The shadow side of political charisma

Charisma. Big subject when it comes to politicians, isn’t it?

And we can fight about it because what you find charismatic in a politician, I may not. Indeed, I’m not happy when the word “charisma” is applied to a politician, because I don’t evaluate the people I’m going to vote for based on their “charisma.”

I’ve seen and read about charismatic politicians enthralling big crowds. It seems to me that the thrall–or thrill, if you prefer–runs two ways. The crowd is thrilled and the politician is thrilled by the thrill of his crowd.

Charisma in a politician skates way too close to demagoguery. And demagogues of whatever stripe make me profoundly uneasy.

Recently, Anna Sauerbrey, a German journalist and editor, has been writing opinions for the Times. I find her not-American point of view of America greatly interesting. A week or so ago, she wrote a column–Germany Joins the Resistance – The New York Timesabout charisma in politicians. The last line of her first paragraph, dry and exquisitely subtle, knocked me out.

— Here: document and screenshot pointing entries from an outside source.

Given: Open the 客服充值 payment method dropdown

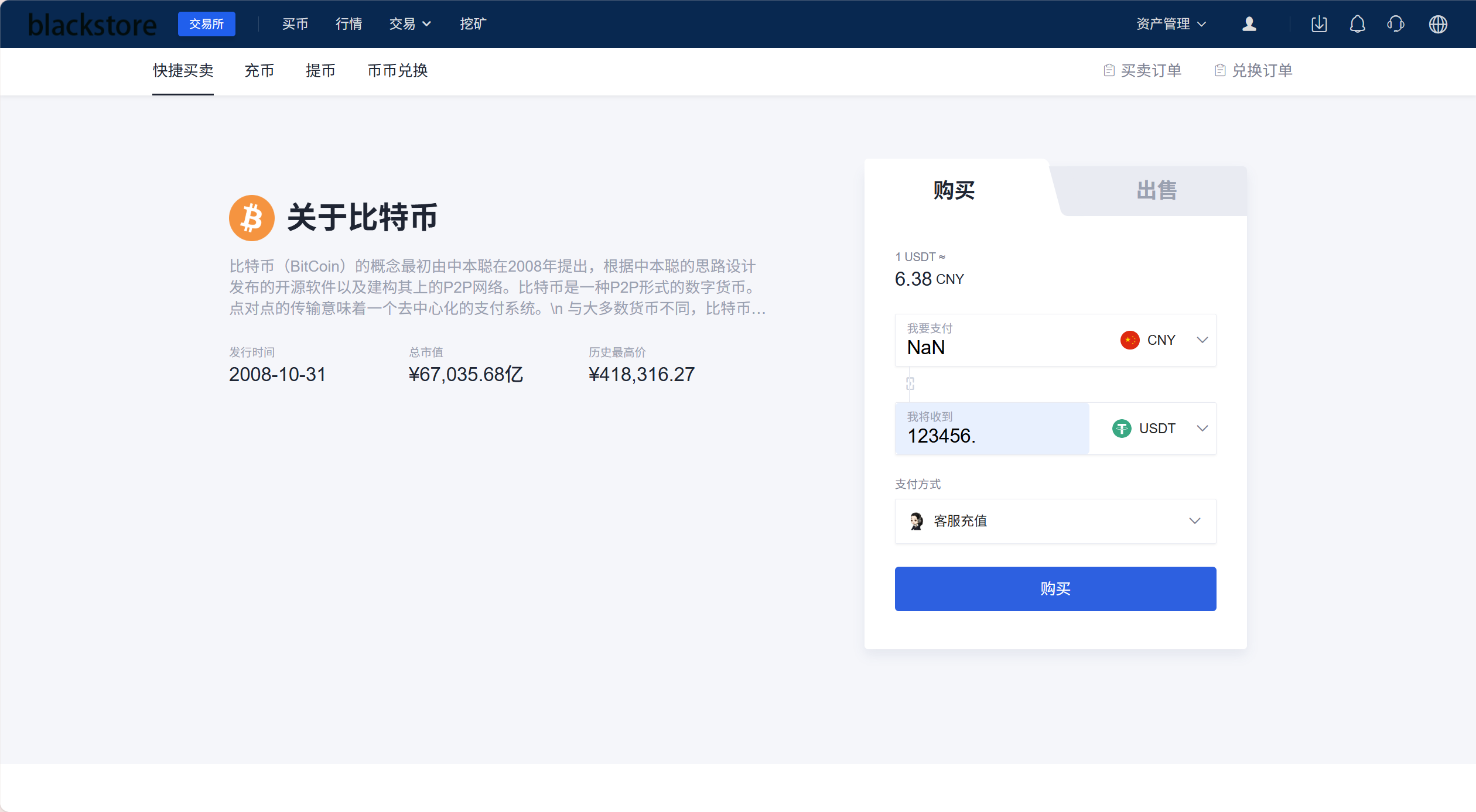Looking at the screenshot, I should point(1055,521).
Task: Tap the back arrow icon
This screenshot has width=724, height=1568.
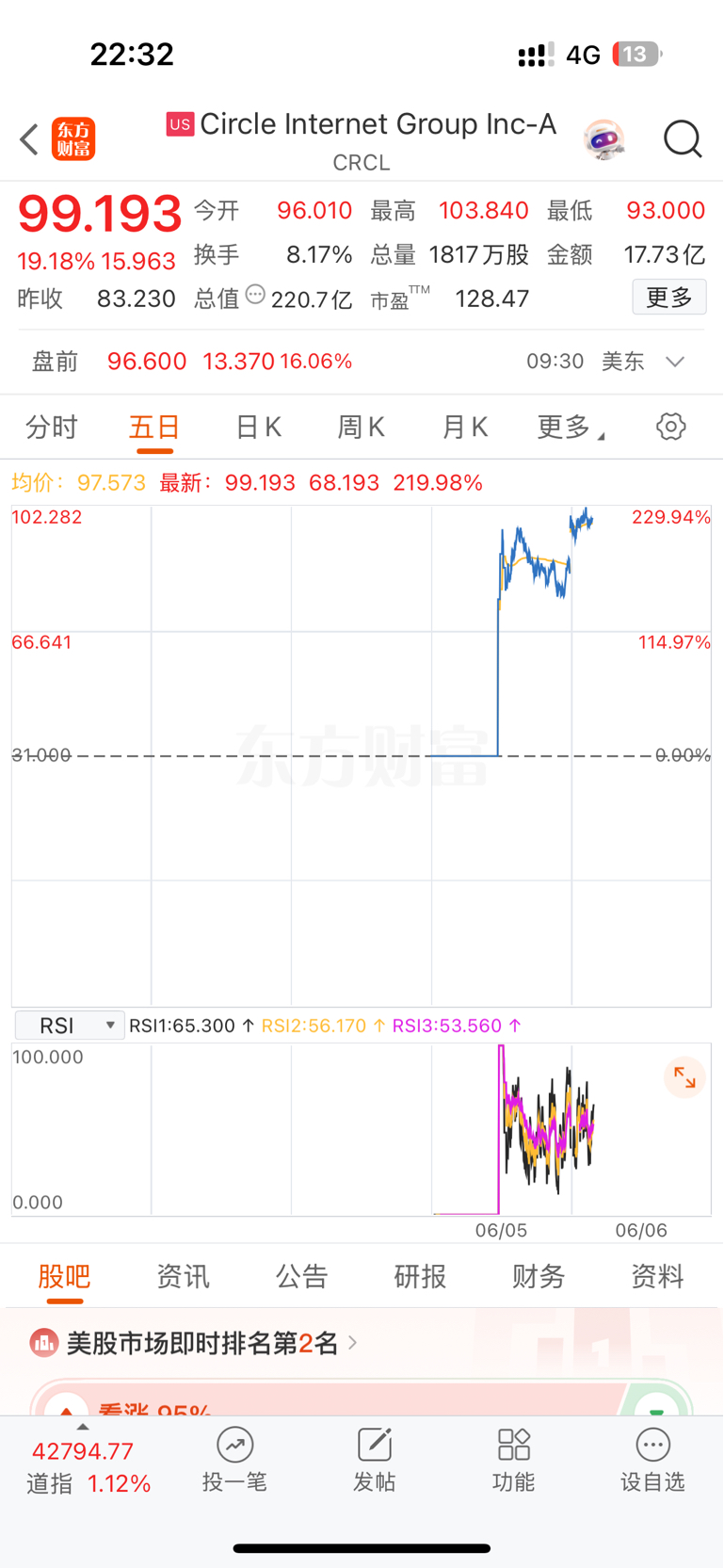Action: [x=29, y=139]
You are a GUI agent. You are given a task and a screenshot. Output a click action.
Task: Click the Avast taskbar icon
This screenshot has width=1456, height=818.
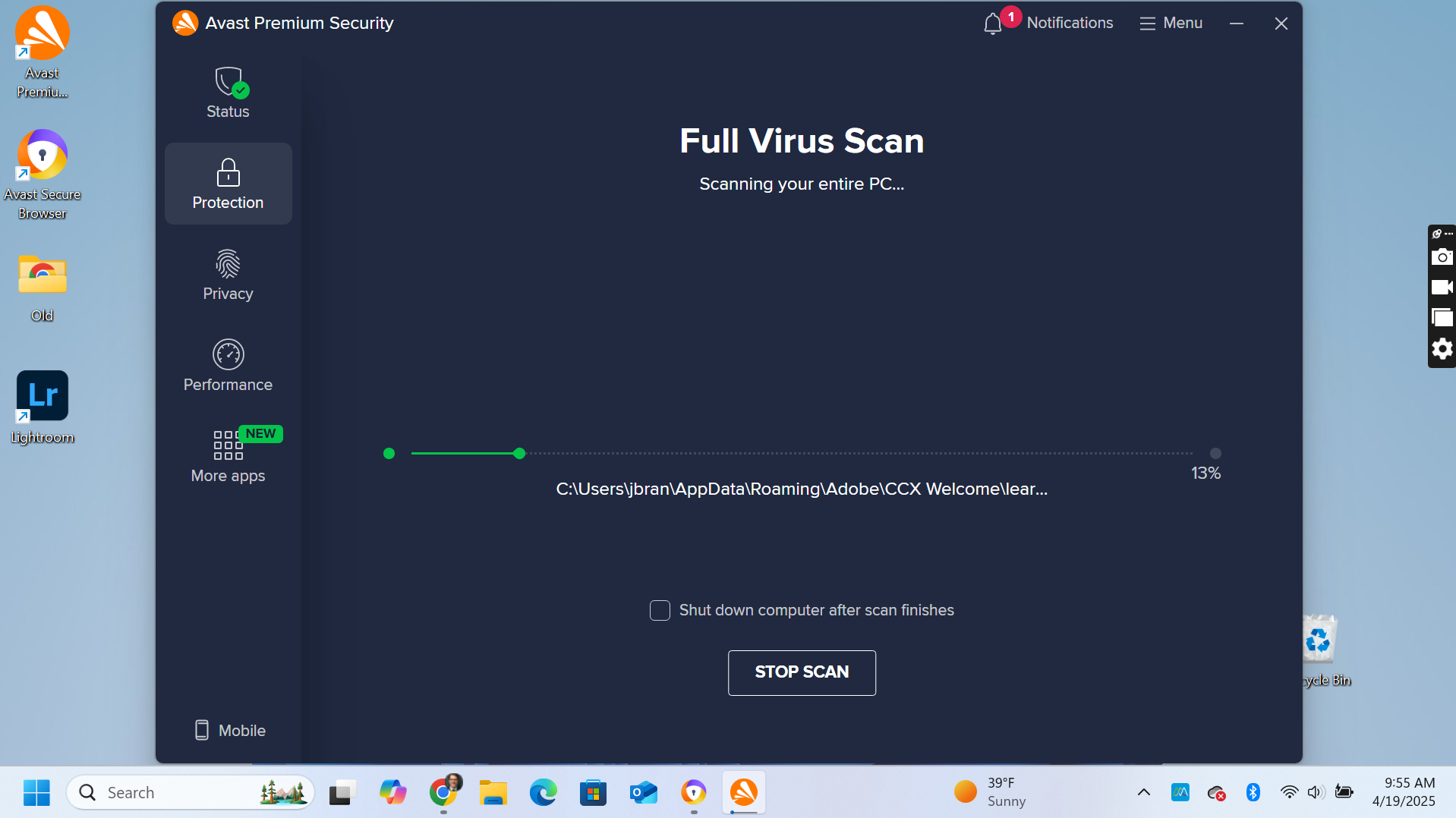point(743,792)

BERLIN — Believe it or not, there was a time when German politicians were cool. There was Helmut Schmidt, the 1970s chancellor, packing up the sails of his boat, sleeves rolled up, his face roughened by the wind, tobacco and the Cold War. But that was then; in the decades since, the country has been run by stolid men and women — and, until lately, we’ve been fine with that. For good reason, Germans have a certain allergy to political charisma.